Re: "Culturebox: Summer Internment—How To Market Pearl Harbor in Japan"

From:
Thrasymachus

Date: Fri May 11  12:55 p.m. PT

There are two Japanese trailers for the film Pearl Harbor, one of which includes the full "Date which will live in infamy" speech, as well as some language which didn't even make it into the American trailer about America "never falling victim to such treachery again" or something to that effect. Why? Because the overall effect of FDR waxing indignant about the treachery of the attack will mostly just underscore the fact that Pearl Harbor was, in fact, one of the most effective surprise assaults in military history; and to the Japanese moviegoing audience (which I'm guessing is the same teen-age male demographic as its American counterpart) the thrill of seeing a Japanese military victory will far outweigh the purported embarrassment of being cast as national villains.

[Find this post here.]

Fray Notes

We liked "The Breakfast Table" last week: David Gardner, writing about the Fray, said that "interactivity is at the heart of … what we love about the Internet," and his brother Tom replied that it "enables the sort of open, inclusive conversation that allows Arthur Stock to challenge you, you to respond, thousands to read, others to respond." Well exactly, although Zeitguy believes the Gardners thought the name Stock was made up to attract their attention. Fray regulars know better and know that he is not just "some guy," as Tom Gardner also referred to him. Read Arthur's post here. There was also a great discussion on what the Fray has to offer, and who the real experts are, here.

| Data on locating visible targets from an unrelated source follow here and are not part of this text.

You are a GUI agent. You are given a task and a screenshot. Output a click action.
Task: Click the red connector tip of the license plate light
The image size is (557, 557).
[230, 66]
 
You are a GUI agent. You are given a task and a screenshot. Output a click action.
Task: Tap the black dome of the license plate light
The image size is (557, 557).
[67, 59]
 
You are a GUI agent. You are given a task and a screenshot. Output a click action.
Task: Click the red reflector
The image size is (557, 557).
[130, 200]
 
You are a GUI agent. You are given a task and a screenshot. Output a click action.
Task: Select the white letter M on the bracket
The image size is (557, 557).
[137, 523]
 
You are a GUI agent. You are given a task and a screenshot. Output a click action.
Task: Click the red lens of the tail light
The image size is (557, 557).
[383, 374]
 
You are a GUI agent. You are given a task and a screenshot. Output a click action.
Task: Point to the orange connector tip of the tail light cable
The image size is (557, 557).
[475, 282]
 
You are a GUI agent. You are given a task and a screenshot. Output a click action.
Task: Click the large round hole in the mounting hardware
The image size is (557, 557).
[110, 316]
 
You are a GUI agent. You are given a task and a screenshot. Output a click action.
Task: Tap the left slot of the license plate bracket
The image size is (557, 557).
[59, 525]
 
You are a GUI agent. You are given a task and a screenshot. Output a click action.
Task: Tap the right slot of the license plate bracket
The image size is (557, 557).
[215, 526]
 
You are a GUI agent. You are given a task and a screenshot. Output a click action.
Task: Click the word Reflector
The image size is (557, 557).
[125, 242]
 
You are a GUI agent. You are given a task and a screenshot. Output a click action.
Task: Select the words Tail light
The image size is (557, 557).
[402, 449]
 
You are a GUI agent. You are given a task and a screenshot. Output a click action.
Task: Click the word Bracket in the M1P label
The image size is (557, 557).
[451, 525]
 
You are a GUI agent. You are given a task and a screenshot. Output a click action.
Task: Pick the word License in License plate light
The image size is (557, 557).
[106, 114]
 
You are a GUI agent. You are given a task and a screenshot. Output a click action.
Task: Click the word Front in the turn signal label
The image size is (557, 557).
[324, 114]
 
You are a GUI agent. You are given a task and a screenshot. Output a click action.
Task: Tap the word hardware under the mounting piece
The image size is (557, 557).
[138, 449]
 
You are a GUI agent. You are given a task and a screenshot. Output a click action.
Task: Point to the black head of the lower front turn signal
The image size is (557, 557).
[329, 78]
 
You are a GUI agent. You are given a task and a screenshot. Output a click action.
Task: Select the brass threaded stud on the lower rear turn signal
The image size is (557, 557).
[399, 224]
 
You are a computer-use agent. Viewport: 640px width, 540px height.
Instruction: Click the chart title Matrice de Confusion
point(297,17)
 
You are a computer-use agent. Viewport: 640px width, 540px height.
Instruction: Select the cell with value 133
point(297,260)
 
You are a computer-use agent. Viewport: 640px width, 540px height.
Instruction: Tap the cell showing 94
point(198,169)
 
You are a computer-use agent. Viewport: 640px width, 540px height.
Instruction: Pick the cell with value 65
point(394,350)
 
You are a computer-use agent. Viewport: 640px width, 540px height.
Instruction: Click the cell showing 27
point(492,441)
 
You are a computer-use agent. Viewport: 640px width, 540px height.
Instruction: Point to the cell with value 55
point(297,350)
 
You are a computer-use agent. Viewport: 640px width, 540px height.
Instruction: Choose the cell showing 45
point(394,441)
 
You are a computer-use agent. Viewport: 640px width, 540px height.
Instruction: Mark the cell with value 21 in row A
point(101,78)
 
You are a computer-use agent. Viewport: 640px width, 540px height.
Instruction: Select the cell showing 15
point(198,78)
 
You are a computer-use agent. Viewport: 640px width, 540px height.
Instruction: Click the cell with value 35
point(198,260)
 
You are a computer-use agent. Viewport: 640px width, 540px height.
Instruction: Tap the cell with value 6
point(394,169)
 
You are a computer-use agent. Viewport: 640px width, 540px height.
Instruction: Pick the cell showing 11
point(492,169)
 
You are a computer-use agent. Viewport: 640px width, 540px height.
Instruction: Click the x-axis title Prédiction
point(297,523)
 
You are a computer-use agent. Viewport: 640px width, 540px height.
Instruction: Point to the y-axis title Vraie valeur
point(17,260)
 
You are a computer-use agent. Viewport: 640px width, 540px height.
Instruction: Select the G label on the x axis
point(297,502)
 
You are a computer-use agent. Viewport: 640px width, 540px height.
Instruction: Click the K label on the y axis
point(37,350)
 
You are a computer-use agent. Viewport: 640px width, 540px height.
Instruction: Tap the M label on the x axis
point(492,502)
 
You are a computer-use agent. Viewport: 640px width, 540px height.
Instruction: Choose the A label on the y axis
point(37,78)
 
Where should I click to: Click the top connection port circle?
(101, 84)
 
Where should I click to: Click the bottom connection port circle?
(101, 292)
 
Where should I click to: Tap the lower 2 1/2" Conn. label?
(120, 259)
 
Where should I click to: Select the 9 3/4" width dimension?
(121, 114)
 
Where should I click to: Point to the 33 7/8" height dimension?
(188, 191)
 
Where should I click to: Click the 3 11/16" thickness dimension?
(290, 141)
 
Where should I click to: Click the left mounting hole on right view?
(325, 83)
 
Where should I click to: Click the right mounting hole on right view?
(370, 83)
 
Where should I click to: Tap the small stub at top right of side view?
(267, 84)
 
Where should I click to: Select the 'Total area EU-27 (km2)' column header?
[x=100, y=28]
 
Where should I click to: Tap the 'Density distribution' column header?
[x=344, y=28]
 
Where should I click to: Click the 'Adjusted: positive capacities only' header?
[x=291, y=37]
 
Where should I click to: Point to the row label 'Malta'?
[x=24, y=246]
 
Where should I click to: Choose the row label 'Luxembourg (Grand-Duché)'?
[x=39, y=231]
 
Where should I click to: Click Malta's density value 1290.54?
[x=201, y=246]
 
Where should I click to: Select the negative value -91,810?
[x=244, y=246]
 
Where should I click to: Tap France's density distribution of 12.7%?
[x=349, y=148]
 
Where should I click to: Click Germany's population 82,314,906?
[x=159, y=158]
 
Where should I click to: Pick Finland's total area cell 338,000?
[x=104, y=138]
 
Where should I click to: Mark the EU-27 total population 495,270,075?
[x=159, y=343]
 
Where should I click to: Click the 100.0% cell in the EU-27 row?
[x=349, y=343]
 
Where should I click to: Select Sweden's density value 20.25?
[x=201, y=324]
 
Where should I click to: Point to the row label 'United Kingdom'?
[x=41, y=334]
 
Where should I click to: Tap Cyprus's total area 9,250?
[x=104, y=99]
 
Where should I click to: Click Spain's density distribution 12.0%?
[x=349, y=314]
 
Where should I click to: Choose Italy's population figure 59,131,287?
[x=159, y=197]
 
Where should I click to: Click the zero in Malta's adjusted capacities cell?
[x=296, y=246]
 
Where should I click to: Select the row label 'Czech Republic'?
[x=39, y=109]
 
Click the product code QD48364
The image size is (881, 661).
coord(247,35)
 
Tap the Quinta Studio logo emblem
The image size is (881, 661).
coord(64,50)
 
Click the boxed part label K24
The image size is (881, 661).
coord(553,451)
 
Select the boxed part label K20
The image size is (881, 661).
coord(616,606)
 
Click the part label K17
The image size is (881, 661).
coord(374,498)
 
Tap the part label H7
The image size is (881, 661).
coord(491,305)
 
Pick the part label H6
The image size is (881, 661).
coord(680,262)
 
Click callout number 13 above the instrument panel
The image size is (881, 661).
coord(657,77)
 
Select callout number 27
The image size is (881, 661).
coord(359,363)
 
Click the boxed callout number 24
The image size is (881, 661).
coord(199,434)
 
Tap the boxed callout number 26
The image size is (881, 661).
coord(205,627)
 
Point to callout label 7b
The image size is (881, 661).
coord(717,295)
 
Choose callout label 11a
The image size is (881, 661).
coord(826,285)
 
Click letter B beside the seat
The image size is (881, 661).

Meanwhile, Will Jacobs in the "Today's Papers" Fray has concluded that posting makes people nicer. Read here about "open and honest interaction"—just the term we were looking for.

As "Chatterbox" continues to wonder about Disrespecting the Bing, Roger McGuinn (not the Byrds singer, we assume) offered a splendid post on mob slang here, combining scholarly discussion with colloquial language to stunning effect: "[This phrase] is used in the context of emphasizing the immediate dispatch of an issue or problem by the employment of effective ameliorative means. For example, 'E woodent give me da money so I took im by iz …hair and smashed iz face into the grill of iz … car and bada bing bada [boom] ez pullin' 10 large outta iz ... tool box.' " And that's the censored version.

In fact the Chatterbox Fray was full of good lines this week. We liked the final sentence of this post; you can argue with the politics but not, surely, with the splendid structure. But this was our favorite on energy and conservation: "Unfortunately, almost all women think the way [Tim] Noah does, which means I have trouble finding a date, even in Berkeley." Straight to the heart of the matter.